Below is a listing; restate from it, character for character, the lines beginning at the line holding "Task: Toggle the left sidebar panel" and ending at the line holding "You are a computer-use agent. Viewport: 1322px", both included.

____ SUPPLIED ENTRIES

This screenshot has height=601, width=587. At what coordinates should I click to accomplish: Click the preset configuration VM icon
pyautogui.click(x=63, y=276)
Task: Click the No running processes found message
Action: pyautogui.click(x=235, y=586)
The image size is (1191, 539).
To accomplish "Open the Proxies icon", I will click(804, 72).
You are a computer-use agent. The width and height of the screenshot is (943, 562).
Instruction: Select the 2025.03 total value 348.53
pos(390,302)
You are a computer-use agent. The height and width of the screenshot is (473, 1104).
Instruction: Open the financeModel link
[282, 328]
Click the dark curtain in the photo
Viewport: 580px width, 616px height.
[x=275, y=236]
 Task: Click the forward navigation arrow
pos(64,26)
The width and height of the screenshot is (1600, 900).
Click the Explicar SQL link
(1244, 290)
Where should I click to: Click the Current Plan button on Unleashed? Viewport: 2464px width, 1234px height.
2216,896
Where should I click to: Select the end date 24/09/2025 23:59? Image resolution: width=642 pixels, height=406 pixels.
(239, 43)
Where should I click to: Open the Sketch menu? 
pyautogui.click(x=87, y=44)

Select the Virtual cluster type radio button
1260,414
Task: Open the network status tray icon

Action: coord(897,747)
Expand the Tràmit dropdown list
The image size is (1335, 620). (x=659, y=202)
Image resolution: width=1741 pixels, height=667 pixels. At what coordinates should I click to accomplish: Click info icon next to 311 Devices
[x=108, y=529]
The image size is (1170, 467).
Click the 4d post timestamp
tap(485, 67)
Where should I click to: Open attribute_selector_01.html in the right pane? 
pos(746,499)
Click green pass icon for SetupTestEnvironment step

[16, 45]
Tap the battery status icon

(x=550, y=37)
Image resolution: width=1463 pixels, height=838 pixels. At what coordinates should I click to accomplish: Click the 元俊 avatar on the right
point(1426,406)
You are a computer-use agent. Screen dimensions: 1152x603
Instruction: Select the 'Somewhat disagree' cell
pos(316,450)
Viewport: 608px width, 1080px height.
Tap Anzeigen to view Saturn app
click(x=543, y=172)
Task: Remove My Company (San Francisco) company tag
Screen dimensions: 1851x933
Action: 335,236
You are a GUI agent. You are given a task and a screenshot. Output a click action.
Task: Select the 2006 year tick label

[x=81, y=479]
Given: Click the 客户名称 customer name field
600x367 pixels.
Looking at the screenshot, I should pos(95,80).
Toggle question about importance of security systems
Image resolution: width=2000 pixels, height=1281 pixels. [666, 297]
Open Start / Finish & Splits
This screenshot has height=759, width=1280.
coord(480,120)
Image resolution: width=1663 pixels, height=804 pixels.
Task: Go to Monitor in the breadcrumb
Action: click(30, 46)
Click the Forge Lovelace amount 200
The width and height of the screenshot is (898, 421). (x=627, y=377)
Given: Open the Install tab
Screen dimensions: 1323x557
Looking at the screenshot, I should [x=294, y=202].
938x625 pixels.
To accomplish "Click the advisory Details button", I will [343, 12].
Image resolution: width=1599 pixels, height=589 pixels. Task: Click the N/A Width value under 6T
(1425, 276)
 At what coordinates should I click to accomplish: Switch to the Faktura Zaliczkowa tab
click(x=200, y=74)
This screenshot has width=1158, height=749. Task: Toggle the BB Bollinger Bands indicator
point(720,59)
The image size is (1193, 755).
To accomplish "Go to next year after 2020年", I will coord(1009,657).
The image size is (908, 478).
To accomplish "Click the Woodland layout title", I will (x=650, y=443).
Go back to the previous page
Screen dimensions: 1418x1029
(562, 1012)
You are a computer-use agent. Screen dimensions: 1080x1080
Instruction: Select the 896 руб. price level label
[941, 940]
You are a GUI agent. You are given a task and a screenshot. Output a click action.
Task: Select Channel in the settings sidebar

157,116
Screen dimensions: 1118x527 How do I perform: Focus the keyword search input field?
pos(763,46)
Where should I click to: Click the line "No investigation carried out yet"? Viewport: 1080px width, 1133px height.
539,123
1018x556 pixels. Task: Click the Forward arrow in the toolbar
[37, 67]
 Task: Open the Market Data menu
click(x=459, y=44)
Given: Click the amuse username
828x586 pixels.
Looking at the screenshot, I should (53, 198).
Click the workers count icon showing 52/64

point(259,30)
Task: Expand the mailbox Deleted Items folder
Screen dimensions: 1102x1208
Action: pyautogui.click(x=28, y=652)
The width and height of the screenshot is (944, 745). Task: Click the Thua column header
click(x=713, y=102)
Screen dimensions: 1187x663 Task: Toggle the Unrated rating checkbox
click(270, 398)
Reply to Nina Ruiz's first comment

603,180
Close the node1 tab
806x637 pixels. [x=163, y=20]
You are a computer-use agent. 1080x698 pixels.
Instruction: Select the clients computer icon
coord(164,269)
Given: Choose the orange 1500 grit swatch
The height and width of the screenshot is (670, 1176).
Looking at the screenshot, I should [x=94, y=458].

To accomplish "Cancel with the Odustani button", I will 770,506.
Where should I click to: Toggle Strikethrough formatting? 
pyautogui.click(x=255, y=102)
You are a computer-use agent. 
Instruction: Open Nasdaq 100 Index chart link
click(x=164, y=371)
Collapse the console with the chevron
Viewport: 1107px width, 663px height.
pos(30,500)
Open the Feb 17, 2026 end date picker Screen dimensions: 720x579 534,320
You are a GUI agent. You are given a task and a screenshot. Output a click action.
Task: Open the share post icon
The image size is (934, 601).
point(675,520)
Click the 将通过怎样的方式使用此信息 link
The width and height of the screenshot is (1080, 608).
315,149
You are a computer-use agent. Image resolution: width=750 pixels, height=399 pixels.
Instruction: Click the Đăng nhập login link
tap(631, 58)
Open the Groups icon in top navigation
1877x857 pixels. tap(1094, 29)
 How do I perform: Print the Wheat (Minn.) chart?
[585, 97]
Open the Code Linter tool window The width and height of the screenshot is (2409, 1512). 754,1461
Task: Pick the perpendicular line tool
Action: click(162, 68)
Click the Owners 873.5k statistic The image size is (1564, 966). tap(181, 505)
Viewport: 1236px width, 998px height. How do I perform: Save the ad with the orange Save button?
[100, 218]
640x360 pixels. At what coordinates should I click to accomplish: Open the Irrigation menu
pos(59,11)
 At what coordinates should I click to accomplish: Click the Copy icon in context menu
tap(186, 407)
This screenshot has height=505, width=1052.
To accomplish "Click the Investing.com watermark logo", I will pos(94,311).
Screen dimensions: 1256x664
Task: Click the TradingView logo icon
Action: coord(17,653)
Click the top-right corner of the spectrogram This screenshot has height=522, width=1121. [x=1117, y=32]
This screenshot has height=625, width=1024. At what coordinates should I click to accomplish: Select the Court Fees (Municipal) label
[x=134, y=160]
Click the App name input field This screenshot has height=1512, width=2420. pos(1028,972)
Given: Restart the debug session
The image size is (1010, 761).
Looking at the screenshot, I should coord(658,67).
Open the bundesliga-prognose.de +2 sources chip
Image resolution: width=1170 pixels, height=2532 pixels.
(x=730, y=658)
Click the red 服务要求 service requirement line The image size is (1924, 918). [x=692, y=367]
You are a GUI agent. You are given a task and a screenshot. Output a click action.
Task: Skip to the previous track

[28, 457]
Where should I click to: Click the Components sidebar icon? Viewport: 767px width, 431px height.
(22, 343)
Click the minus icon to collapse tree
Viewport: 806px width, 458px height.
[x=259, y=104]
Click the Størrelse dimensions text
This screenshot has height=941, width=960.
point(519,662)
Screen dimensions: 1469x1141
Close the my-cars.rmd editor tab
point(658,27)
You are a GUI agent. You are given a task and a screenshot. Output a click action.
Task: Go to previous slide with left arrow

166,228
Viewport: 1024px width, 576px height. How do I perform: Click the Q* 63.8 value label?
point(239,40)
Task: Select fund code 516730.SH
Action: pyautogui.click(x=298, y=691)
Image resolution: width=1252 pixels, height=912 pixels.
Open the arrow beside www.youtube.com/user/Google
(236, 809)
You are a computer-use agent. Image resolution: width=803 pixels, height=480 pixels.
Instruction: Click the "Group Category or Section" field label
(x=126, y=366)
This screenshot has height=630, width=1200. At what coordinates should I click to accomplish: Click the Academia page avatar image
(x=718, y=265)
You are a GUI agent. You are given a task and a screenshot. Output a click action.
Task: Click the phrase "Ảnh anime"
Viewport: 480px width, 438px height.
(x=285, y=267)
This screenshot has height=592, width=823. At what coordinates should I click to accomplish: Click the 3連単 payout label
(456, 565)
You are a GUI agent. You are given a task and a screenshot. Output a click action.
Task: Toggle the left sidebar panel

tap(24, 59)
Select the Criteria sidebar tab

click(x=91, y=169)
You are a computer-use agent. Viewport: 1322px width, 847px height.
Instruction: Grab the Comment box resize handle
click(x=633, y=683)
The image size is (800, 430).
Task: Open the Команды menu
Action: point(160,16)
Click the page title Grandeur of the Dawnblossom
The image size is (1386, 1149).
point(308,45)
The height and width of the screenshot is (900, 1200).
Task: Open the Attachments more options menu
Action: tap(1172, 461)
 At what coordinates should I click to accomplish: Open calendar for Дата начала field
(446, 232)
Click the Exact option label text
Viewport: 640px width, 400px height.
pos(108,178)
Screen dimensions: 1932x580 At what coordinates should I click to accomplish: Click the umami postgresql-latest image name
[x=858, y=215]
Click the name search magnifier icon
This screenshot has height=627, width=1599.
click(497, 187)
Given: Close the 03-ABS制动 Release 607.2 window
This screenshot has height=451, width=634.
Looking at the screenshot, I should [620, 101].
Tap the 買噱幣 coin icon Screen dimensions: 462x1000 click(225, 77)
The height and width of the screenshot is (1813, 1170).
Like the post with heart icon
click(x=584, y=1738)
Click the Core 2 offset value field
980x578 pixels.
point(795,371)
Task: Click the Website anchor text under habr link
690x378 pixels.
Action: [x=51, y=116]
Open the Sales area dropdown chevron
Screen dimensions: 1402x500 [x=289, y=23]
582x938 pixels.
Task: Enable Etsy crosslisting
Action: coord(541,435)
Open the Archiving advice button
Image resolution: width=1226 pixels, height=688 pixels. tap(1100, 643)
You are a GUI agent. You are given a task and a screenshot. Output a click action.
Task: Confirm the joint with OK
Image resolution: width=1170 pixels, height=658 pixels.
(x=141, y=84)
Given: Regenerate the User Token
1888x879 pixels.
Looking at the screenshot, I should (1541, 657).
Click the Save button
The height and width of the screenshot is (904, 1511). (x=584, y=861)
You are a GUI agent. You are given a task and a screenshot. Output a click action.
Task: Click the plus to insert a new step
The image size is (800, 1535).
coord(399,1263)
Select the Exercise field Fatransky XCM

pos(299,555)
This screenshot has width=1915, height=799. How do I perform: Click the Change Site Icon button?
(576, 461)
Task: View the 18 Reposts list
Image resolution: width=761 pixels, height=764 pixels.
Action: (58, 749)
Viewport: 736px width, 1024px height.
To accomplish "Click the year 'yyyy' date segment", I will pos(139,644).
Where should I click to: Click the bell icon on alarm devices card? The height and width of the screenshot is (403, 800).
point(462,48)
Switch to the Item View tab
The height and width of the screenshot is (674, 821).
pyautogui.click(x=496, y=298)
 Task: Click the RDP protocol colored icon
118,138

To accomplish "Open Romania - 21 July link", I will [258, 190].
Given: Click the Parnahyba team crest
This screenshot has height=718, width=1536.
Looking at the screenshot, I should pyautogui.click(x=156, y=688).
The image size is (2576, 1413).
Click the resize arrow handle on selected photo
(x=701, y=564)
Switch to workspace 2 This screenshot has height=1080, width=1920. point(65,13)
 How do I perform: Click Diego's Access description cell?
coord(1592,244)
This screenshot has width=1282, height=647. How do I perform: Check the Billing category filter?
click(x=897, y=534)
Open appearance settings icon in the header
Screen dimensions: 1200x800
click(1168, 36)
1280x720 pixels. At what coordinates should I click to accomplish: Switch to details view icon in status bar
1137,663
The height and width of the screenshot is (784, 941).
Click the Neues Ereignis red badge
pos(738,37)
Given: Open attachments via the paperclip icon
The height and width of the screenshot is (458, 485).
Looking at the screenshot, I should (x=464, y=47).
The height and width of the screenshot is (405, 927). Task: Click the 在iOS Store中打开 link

________

_WORKED SOLUTION:_
Task: Toggle the left sidebar panel

tap(24, 59)
Select the Criteria sidebar tab

click(x=91, y=169)
You are a computer-use agent. Viewport: 1322px width, 847px height.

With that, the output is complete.